На самой линии горизонта, там, где молочное небо сливалось с мерцающей белизной земли, медленно скользил красный автобус. Красный, как багровое зимнее солнце, он никак не оживлял, не согревал ледяное безмолвие. А в автобусе было тепло, пахло ванильным тестом, и под скамейками уставших от долгого путешествия пассажиров лежали связанные куры. Прямо за водителем на руках у женщины спал ребенок. Боясь остаться наедине с нелюдимой зимой, водитель обернулся. У малыша раскраснелись щеки, рот полуоткрылся, и ослепительно белый зубик, будто маленькая льдинка, таял на его розовых губах. Водитель улыбнулся молодой матери и снова устремил взгляд на дорогу. Напарника его рядом не было, он дремал сзади на скамейке, дожидаясь своей смены. Напарник был там, откуда доносился заманчивый аромат ванильного теста, где под скамейкой лежали связанные куры и на руках матери спал ребенок. «А я остался один на один с этой безжизненной зимой», — подумал он о себе и рассердился, чувствуя, что за спиной у него стеклянная стена, что стеклянная стена отделяет его от людей. И чтобы раздражение улеглось, вспомнил, что на стекле была выгравирована марка автобуса и еще… Он знал, что еще там написано. Но убедил себя, что не знает, и снова обернулся. Ребенок ровно дышал во сне. Зубик, белевший как льдинка между его румяными губками, казалось, подтаял еще немного, стал меньше. Водитель снова улыбнулся матери, резко обернулся и нажал на сигнал, просто так: не было видно ни поворота, ни встречной машины. Звук получился непротяжный, он сразу оборвался от стужи и неожиданно громко обрушился на автобус. Кое-кто из пассажиров проснулся, водитель с беспокойством повернул зеркальце: ребенок спал. Он облегченно вздохнул, большие широкие ладони вновь сжали руль, потом правая рука потянулась к приемнику, пальцы нащупали в пачке папиросу, размяли ее и поднесли ко рту. Он прикурил, переключил скорость и решил ни о чем больше не думать.

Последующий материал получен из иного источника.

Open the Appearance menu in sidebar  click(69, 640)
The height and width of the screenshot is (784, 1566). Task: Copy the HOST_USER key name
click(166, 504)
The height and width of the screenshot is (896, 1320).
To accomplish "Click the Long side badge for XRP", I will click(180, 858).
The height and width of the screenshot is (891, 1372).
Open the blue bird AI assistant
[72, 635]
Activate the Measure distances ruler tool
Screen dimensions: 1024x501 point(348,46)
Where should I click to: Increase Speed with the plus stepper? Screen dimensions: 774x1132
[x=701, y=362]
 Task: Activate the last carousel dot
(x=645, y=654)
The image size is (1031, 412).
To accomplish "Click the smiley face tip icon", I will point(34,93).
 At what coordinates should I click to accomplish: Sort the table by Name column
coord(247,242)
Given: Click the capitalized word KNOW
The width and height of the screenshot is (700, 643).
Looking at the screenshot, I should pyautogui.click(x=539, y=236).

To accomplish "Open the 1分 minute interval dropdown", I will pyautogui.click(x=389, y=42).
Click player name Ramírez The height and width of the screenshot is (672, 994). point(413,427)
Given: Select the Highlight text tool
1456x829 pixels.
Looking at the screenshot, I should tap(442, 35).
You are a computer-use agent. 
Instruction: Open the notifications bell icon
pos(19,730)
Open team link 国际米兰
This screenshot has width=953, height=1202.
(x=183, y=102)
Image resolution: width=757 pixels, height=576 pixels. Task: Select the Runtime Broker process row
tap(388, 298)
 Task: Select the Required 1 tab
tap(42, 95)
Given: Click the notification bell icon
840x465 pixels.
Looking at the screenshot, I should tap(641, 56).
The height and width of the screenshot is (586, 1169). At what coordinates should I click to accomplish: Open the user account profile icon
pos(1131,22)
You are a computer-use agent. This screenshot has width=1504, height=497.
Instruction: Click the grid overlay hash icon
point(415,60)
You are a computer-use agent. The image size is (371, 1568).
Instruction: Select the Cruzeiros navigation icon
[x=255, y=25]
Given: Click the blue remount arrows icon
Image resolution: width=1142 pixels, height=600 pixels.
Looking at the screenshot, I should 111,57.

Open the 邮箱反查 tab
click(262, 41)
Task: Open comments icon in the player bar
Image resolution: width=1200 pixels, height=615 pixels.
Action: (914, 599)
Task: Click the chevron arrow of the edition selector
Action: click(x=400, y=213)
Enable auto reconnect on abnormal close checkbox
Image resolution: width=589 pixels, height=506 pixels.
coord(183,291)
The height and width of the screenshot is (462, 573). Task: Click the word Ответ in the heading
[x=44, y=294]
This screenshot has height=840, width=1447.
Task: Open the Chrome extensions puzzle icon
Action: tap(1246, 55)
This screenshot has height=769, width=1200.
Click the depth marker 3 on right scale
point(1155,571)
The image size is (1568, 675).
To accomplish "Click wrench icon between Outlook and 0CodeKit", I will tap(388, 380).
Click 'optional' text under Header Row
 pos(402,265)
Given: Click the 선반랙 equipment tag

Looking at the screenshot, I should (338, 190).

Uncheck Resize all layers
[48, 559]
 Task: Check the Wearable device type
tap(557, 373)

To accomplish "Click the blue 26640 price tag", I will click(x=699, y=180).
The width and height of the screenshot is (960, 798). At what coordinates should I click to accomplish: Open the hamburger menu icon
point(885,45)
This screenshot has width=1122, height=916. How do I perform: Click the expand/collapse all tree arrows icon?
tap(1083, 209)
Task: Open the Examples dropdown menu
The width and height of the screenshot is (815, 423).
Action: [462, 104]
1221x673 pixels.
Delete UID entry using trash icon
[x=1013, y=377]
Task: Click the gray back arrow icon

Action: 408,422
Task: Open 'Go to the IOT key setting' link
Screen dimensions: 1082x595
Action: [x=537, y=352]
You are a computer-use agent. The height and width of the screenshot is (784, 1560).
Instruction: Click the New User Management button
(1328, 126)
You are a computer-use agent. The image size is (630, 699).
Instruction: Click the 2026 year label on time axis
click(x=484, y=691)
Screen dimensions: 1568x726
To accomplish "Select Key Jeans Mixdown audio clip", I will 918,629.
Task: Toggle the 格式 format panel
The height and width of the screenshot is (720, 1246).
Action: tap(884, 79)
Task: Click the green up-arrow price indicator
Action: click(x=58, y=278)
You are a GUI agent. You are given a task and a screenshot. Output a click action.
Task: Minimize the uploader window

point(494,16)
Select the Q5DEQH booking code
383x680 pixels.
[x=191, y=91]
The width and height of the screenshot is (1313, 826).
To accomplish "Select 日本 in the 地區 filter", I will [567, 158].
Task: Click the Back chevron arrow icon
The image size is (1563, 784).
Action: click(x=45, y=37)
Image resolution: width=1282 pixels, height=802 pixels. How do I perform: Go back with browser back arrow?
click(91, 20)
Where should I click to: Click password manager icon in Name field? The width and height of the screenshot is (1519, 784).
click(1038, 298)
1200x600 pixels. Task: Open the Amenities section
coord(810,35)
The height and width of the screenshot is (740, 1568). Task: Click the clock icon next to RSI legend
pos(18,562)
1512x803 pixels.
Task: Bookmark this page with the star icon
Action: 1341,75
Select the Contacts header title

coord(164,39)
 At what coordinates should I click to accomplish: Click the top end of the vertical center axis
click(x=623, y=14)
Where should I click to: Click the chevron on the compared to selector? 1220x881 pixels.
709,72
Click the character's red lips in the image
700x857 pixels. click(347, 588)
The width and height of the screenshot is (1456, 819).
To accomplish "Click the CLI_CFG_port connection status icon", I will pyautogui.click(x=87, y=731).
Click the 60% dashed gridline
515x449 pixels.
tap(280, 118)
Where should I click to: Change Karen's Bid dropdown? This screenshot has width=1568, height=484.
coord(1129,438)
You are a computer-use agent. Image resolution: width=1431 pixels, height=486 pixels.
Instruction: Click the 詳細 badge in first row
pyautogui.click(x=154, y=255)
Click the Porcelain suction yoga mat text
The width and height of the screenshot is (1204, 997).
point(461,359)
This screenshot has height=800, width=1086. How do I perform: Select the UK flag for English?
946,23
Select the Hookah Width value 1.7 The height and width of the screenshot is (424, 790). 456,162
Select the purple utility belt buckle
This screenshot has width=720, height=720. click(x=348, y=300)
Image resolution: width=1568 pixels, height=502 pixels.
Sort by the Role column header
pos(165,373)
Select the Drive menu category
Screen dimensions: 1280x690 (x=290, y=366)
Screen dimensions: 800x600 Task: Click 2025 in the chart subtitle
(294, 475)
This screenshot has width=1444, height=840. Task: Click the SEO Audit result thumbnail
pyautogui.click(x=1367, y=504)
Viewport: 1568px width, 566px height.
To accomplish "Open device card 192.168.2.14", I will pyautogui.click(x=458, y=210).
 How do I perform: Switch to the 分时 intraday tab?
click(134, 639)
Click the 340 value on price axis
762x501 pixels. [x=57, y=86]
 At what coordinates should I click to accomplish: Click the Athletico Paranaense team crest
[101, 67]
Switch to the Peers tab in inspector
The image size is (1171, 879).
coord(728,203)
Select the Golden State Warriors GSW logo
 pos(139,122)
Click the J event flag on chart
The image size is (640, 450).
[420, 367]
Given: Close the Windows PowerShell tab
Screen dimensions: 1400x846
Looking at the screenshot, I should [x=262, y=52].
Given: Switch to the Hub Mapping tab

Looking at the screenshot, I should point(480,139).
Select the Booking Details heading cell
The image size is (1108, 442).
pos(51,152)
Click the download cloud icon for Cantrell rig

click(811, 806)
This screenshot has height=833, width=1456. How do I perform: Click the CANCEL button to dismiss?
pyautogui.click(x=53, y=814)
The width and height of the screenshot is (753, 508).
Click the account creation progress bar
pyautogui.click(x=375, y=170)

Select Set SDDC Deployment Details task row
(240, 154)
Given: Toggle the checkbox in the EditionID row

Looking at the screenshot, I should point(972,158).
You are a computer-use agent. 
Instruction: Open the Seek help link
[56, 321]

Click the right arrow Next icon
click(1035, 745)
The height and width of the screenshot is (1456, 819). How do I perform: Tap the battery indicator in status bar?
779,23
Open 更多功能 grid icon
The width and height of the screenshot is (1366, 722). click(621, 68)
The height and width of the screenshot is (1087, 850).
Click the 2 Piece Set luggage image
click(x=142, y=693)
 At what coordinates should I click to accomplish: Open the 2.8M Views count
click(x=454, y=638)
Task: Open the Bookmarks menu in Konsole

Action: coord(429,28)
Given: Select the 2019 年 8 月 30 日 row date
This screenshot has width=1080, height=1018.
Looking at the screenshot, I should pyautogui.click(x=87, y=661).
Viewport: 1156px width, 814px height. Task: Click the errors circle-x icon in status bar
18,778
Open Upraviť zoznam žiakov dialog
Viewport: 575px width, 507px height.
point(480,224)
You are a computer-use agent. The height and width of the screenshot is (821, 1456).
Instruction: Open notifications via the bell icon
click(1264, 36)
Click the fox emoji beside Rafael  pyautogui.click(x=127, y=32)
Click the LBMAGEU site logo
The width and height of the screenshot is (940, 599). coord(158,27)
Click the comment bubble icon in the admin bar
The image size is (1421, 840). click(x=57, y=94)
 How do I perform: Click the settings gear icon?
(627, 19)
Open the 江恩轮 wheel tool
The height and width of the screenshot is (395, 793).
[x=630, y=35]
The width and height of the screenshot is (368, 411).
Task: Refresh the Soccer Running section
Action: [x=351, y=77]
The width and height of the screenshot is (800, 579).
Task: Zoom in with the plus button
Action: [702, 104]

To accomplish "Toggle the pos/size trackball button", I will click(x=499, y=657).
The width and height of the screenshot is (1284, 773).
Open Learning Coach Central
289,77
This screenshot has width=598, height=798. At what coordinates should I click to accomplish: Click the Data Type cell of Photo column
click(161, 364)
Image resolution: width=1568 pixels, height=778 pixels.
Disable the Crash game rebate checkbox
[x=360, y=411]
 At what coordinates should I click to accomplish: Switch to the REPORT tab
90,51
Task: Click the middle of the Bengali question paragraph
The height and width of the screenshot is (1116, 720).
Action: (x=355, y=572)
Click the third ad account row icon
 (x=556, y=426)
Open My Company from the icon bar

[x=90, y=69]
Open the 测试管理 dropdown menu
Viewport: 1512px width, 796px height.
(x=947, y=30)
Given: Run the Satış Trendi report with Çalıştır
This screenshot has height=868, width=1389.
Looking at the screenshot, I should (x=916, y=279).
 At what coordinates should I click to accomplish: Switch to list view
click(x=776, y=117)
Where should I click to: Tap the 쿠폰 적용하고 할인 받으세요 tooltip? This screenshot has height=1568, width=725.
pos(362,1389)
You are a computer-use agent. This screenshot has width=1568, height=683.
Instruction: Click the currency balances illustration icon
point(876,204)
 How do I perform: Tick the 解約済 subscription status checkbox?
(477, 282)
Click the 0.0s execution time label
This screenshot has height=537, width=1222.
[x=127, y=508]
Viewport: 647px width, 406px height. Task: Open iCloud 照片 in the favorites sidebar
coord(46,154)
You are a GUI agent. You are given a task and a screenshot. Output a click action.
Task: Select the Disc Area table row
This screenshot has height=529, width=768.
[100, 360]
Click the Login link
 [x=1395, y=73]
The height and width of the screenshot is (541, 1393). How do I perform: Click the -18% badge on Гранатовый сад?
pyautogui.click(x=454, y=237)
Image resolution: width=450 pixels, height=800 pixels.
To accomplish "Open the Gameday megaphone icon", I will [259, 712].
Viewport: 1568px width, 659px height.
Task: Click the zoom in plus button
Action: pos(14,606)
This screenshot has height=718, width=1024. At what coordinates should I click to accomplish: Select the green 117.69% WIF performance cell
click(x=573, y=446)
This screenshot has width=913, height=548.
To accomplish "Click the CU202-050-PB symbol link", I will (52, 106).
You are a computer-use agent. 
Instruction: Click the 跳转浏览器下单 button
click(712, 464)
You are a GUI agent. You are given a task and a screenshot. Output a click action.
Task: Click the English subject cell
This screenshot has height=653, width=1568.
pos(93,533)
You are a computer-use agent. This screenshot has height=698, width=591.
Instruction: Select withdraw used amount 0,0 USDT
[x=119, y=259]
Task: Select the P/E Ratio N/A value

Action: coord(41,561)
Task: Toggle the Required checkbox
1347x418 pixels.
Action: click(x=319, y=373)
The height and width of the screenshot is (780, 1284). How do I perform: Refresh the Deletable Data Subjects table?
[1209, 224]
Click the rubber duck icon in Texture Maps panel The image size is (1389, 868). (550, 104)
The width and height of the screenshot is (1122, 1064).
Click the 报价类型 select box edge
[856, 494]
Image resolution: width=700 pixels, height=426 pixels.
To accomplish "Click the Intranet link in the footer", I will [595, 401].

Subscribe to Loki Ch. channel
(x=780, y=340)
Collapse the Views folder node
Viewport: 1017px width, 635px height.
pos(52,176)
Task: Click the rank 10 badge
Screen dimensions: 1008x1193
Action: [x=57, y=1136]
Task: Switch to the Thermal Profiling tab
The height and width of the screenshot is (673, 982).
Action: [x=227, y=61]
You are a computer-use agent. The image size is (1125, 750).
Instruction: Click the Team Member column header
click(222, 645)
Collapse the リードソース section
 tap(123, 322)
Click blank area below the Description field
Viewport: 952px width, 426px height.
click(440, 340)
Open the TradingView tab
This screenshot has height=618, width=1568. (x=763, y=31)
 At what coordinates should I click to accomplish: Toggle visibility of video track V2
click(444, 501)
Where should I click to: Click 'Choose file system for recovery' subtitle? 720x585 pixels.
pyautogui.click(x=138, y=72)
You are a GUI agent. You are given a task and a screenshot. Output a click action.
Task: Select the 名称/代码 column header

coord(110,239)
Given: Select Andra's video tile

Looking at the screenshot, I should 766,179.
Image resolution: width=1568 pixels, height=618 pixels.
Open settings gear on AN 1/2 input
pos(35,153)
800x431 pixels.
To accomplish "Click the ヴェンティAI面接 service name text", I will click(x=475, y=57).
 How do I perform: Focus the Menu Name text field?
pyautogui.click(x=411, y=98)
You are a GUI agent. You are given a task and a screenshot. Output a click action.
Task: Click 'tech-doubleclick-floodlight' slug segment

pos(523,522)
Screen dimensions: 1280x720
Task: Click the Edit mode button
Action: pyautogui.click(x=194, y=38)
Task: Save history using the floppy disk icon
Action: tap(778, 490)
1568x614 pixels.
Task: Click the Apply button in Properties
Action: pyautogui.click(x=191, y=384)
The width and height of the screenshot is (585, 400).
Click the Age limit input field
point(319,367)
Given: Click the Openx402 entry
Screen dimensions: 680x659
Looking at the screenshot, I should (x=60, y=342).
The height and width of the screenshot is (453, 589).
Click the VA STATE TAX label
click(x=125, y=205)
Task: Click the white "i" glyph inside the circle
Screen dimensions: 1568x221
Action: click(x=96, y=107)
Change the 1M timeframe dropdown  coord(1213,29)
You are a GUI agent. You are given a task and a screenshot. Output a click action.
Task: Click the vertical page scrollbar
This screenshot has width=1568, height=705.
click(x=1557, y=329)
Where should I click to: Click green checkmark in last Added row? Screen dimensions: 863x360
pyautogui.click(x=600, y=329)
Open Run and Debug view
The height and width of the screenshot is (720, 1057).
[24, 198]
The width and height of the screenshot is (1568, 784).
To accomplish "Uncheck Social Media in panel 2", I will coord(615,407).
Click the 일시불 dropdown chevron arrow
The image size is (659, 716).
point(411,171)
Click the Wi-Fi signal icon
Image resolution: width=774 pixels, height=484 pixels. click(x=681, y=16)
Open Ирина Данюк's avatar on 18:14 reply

— Не успеем, — сказал один из пассажиров.
— Да, глупо встречать Новый год в дороге. Кажется, будто ничего не изменилось, вроде бы и не было Нового года. Ведь обычно подводишь какой-то итог, ставишь точку, после которой начинаешь что-то новое с красной строки, с большой буквы.
Водитель прибавил скорость и сам себе улыбнулся. «Успеем, обязательно успеем», — сказал он неслышно и поискал в зеркальце говорившую пару. Нашел: сначала увидел блестящие головки авторучек, аккуратно пристегнутые к карману пиджаков. Оба пассажира были средних лет, худощавые, у обоих галстуки были повязаны тщательно, но немного старомодно. Водитель решил, что это учителя. Точка, новая строка, большая буква — все подтверждало его предположение, и он обрадовался своей прозорливости. Послышались шаги напарника… Но он знал, что время смены еще не наступило. Напарник на что-то наткнулся, послышался звон посуды, и в автобусе запахло вином.
— Извините.
Водитель сдвинул зеркальце вправо. В зеркальце появилась голова товарища-сменщика. Он нагнулся и что-то поправлял на полу. В противоположном уголке зеркальца смеялась молодая женщина с ребенком на руках. Он обернулся. Будто для того, чтобы увидеть, что же произошло позади него. Ребенок спал. Водитель улыбнулся женщине и снова выпрямился на сиденье.